Over the past several days, a series of reports have emerged about the possible recommissioning of an old detention centre to house political and other prisoners in Thailand. Much remains unclear about the possible plan, particularly the issue of precisely who might fall into the category “political prisoner.”

Articles in Krungthep Thurakij and the Bangkok Post reported that representatives from the Ministry of Justice, the Department of Corrections and the Special Branch Police have met to discuss recommissioning a decommissioned Special Branch site of detention at Bang Khen police school to detain security, political, and foreign prisoners [those awaiting deportation]. The detention centre was used for political detainees beginning in 1963 until being decommissioned and given to the Special Branch Police by Pirapan Salirathavibhaga, during his tenure as Minister of Justice under the recent Democrat Party government. The Special Branch has not stated using the space yet, which was slated for use as offices.

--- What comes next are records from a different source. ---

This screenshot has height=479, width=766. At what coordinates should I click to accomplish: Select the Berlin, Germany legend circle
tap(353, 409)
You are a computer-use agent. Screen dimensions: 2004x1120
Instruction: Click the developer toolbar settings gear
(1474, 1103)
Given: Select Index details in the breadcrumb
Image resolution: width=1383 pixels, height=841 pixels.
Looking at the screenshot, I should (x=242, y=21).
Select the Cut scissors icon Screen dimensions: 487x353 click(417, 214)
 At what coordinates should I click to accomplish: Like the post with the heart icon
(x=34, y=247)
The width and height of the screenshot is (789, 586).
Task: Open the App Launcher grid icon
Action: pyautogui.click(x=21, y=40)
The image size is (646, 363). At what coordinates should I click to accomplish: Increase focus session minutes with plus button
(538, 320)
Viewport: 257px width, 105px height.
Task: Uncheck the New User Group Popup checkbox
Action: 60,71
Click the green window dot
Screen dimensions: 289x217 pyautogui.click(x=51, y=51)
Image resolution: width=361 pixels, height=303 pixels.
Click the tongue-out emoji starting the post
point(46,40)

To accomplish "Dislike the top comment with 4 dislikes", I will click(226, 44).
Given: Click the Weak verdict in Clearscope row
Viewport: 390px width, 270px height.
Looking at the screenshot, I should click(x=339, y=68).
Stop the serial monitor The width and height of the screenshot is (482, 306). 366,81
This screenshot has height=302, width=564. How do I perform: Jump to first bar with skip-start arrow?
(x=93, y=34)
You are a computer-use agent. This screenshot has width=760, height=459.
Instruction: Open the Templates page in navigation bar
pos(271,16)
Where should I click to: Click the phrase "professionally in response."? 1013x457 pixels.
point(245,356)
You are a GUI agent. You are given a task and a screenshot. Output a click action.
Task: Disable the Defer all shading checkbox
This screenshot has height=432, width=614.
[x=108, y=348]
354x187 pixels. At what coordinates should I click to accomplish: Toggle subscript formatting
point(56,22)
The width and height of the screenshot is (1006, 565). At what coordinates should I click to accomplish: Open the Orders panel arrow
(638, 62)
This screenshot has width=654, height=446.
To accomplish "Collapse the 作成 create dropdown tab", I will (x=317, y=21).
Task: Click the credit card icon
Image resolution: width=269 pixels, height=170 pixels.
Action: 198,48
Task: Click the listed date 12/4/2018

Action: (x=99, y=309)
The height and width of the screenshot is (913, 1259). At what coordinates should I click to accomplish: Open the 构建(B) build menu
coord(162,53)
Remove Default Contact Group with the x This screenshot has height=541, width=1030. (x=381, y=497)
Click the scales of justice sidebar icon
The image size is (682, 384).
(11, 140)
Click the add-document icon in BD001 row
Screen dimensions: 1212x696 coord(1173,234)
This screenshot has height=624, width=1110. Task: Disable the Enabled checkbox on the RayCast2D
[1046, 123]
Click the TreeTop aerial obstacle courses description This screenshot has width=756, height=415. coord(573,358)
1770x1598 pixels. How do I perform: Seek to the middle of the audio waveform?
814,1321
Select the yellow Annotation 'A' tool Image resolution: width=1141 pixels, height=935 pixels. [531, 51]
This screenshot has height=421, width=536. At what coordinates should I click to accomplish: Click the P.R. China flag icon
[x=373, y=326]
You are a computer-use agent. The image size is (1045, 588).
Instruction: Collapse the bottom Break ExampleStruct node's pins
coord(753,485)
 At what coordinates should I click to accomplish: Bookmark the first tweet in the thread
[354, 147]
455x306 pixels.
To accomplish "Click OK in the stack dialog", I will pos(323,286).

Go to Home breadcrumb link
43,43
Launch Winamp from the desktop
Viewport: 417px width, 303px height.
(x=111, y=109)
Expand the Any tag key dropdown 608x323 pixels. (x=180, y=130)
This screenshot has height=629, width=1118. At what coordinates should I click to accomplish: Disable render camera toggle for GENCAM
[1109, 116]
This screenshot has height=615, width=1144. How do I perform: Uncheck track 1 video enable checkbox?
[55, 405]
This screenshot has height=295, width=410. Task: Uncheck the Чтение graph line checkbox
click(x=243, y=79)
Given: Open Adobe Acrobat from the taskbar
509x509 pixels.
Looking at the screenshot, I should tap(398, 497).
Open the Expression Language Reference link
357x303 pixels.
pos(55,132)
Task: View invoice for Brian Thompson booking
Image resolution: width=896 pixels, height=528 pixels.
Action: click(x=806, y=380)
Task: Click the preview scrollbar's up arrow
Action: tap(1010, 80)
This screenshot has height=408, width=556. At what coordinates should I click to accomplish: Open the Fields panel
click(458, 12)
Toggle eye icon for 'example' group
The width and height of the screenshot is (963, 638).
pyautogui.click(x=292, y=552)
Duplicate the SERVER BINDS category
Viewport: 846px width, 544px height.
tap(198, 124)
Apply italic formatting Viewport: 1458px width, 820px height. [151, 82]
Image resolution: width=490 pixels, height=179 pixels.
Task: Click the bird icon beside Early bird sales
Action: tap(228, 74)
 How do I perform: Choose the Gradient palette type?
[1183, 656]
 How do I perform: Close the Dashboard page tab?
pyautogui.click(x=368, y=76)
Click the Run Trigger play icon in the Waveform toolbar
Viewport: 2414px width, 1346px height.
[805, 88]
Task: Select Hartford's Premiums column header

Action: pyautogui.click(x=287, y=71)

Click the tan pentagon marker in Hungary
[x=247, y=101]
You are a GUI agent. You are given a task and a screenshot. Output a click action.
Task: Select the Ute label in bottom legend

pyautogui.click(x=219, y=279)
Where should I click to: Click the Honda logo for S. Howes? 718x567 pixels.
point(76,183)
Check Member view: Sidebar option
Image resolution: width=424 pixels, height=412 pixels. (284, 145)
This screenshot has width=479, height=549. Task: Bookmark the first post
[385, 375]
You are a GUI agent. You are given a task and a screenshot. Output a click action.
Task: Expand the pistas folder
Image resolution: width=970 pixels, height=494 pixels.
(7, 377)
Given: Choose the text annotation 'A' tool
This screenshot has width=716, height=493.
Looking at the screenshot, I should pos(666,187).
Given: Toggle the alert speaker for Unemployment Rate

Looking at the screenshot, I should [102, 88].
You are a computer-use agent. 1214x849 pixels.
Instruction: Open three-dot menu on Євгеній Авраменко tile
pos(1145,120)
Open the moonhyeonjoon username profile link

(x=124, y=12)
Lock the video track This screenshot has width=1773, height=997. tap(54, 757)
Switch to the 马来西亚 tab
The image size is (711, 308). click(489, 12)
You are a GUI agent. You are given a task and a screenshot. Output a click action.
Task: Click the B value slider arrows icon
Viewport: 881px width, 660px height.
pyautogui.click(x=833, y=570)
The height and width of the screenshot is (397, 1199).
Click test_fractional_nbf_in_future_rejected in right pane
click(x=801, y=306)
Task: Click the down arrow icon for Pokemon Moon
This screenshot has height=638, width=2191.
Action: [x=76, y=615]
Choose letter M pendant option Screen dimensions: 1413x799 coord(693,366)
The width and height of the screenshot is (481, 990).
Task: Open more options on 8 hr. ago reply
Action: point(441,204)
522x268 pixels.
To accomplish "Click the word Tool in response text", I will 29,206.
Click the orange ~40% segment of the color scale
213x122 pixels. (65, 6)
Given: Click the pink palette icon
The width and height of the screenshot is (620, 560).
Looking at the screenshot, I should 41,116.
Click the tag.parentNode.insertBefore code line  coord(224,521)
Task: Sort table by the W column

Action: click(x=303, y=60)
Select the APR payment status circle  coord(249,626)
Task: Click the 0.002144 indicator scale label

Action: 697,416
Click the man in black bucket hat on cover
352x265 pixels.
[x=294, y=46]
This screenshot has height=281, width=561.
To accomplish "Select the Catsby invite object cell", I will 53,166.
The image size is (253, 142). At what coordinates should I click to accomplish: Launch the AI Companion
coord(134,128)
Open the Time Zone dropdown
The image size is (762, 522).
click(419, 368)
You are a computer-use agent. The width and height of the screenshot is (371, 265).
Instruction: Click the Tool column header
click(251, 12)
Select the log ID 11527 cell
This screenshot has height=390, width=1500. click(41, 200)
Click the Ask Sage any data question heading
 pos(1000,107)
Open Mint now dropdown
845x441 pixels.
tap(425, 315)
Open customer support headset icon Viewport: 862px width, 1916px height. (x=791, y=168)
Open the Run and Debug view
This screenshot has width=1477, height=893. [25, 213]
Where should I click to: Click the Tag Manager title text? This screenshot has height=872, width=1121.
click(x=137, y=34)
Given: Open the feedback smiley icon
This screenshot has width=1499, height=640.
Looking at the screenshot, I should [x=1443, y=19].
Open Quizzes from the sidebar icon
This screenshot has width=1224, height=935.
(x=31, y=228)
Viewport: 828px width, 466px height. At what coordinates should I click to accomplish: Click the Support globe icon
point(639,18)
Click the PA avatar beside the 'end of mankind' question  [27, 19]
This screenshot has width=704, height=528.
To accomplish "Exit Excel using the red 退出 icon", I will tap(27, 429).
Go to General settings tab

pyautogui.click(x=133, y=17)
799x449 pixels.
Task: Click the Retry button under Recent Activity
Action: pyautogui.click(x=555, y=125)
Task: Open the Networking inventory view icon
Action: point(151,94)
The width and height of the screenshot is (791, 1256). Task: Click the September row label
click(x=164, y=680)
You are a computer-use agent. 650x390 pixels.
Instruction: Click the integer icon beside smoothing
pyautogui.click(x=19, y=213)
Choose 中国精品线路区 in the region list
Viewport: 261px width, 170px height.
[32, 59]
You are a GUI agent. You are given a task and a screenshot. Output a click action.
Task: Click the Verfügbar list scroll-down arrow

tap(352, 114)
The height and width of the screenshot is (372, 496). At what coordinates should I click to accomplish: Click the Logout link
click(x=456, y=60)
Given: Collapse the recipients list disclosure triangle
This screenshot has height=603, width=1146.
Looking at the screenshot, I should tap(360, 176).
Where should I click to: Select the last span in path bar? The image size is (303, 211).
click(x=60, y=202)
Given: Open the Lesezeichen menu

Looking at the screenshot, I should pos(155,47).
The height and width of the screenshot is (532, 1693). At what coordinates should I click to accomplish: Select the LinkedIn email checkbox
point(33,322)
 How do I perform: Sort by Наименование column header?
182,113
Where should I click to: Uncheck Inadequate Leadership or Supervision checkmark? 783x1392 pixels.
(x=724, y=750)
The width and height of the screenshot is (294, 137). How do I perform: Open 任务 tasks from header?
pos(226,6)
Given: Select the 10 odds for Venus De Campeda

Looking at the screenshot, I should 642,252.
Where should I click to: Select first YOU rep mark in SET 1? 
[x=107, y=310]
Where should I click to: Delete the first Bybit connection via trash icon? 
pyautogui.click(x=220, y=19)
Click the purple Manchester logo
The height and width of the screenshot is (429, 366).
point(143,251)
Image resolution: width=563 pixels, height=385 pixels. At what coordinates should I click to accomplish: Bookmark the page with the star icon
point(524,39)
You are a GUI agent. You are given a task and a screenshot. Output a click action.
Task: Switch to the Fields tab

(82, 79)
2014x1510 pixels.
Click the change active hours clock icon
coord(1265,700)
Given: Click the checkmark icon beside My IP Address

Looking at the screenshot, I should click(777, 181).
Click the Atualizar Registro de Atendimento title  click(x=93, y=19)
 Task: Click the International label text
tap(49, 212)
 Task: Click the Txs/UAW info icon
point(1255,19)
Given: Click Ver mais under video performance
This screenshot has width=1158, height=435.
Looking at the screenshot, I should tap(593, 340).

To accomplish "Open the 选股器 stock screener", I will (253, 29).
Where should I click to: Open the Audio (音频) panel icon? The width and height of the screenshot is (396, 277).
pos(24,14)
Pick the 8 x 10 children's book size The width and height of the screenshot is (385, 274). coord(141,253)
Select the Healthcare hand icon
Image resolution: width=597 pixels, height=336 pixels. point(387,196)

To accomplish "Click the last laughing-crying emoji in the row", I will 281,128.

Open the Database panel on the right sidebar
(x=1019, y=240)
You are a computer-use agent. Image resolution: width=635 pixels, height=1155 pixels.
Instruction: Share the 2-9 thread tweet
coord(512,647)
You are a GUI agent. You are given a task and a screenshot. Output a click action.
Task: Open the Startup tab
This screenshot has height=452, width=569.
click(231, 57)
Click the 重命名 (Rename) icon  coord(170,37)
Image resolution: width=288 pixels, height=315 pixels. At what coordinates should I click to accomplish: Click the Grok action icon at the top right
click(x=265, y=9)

A range of reasons have been offered as an explanation for the possible recommissioned prison. According to the Thai-Asean News Network, the Justice Ministry denied that it was to possibly hold former Prime Minister Thaksin Shinawatra. The Bangkok Post reported that overcrowding was the issue, according to Chartchai Sutthiklom, the director of the Department of Corrections. Krungthep Thurakij went further, and elaborated on the issue of overcrowding, noting that “political prisoners detained with other ordinary prisoners has caused problems, including overcrowding and agitating the prisoners” [“เนื่องจากปัจจุบันมีการนำ นักโทษการเมืองไปขังรวมกับนักโทษทั่วไป ทำให้เกิดปัญหาตามมา ทั้งเรื่องความแออัด และการเข้าไปปลุกระดมนักโทษ”]. The word used for “agitate” [“ปลุกระดม”] here is one laden with meaning and history; in the view of the repressive state, Communists agitated, for example.

Yet the most thought-provoking comment on the possible prison came a day later after the other reports, from Pirapan Salirathavibhaga himself. He wrote an article “New Prison for Political Prisoners?” [“คุกใหม่กับนักโทษการเมือง????”] in response to the various reports and posted it on the Democrat Party website, or Thai Rat newspaper has a summary.

Much of Pirapan’s article is about his work decommissioning the former place of detention, but he is also at pains to repeatedly stress that there are no political prisoners in Thailand at the present moment. Recent reports from Reporters Without Borders, the ongoing work of Political Prisoners in Thailand, as well as the lived experience of Red Shirt detainees and lèse majesté prisoners, including Daranee Charnchoengsilpakul, would suggest that there Pirapan is incorrect on this score.

But let’s look at how Pirapan defines “political prisoner” [นักโทษการเมือง]. Pirapan argues that many people misunderstand the category to refer to politicians have been charged with criminal actions. Instead, he notes that political prisoners are “Those who have been victimized by the side with administrative power to arrest or detain them due to fomenting a coup or because they have different political thinking. These are people who have not committed criminals acts” [“ผู้ที่ถูกฝ่ายที่มีอำนาจบริหารแผ่นดินจับตัวหรือควบคุมตัวไว้เนื่องจากการ ปฏิวัติรัฐประหาร หรือเพราะความคิดเห็นทางการเมืองที่แตกต่างกัน โดยผู้นั้นมิได้กระทำความผิดในทางอาญาใดๆ”].

Pirapan continues and notes that “The Department of Corrections does not have power under the law to hold this kind of prisoner” [“นักโทษหรือบุคคลประเภทนี้กรมราชทัณฑ์ไม่มีอำนาจตามกฎหมายที่จะควบคุมตัว”]. At another point in the article, Pirapan reiterates the lack of political prisoners in Thailand and then notes that “There are no political prisoners held in any prisons of the Department of Corrections” [“ไม่มีนักโทษการเมืองในการควบคุมตัวของเรือนจำใดๆ ของกรมราชทัณฑ์ด้วย”].  Perhaps it is simply Pirapan’s style of writing, or my method of translation, but there seems to be a lacuna present here.

Does this mean that there are other places of detention, or other state agencies responsible for detaining political prisoners? Clarity would be welcome.